(Records for processing Opens)
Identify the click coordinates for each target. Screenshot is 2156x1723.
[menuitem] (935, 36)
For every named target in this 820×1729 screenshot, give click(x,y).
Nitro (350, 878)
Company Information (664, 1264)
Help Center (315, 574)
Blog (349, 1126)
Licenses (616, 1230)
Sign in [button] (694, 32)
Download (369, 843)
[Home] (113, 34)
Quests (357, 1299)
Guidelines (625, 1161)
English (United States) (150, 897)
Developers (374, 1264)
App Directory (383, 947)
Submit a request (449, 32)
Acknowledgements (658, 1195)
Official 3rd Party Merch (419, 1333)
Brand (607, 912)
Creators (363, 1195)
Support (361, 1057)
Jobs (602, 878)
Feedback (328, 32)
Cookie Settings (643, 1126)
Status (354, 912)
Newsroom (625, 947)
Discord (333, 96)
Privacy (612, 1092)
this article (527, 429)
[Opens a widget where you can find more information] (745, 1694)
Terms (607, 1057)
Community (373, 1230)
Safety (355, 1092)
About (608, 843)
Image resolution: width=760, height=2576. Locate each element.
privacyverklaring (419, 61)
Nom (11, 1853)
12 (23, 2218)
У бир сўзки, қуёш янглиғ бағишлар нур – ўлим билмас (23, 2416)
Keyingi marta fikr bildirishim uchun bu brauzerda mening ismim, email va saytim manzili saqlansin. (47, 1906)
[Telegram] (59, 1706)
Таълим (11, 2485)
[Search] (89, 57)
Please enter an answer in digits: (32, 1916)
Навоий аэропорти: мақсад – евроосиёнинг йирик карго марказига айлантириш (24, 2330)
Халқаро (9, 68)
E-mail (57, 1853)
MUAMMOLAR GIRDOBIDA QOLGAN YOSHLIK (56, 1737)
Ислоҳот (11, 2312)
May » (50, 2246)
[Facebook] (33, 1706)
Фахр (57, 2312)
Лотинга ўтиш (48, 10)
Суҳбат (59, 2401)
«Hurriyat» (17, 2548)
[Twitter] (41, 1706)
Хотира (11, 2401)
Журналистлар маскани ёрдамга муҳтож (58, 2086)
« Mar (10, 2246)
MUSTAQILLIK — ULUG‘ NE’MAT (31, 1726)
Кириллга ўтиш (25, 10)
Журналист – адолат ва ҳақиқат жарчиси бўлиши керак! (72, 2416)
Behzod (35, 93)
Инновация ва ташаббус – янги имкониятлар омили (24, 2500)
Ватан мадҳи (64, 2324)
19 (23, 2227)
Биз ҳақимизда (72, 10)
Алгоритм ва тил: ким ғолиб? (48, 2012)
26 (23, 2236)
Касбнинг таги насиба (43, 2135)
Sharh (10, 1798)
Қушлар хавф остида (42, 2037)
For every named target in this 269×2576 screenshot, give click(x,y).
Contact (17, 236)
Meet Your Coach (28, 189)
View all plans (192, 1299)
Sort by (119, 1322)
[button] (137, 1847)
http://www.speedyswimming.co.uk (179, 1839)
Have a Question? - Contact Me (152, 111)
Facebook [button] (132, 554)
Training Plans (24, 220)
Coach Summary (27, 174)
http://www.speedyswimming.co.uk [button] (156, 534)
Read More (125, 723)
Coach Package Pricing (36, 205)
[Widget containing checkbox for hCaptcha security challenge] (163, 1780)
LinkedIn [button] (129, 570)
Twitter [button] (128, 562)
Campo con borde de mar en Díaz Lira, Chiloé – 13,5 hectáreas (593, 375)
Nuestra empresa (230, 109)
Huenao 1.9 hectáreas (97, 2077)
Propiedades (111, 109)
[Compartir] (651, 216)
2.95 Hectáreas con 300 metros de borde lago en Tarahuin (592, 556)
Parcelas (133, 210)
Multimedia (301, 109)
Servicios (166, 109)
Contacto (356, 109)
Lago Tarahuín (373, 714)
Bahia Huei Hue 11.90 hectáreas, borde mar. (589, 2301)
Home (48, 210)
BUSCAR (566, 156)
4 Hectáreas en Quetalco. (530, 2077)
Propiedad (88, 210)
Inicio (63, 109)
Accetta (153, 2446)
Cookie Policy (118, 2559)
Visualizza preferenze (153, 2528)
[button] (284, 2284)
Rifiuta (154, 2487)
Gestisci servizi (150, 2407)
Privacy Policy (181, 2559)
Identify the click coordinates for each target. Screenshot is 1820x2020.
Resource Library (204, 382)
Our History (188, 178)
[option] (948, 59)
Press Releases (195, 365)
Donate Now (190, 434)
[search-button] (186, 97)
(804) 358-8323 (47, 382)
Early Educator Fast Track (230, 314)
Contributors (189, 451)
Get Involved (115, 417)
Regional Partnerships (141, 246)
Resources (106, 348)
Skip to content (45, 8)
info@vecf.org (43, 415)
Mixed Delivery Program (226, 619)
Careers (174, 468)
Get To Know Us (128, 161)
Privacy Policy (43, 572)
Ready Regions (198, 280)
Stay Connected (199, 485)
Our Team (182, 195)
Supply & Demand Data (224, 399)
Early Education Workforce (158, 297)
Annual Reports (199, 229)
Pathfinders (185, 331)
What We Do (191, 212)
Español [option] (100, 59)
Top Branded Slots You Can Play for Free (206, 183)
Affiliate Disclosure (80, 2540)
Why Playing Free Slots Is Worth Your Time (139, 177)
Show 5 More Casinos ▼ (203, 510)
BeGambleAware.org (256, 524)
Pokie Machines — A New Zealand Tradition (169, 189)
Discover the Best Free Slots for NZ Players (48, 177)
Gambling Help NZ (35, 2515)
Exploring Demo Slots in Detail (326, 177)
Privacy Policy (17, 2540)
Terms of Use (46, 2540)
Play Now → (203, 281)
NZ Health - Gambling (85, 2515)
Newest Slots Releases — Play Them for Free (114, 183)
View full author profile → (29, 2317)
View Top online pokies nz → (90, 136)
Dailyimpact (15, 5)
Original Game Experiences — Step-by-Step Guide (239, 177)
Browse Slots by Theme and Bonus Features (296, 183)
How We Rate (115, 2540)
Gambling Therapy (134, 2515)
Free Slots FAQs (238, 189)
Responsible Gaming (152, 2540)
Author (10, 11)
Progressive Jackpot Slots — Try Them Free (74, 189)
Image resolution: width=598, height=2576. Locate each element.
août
(Records for processing Closes)
● Directions for this task
Every line of the records that includes the word "click" should be gathered.

● Written solution
Identify the click coordinates for each target. Screenshot is 2156x1723.
For every named target in this 820×1729 screenshot, give click(x,y).
For every named target in this 269×2576 screenshot, give click(x,y).
Identify the click coordinates for each target. Screenshot is 1820x2020.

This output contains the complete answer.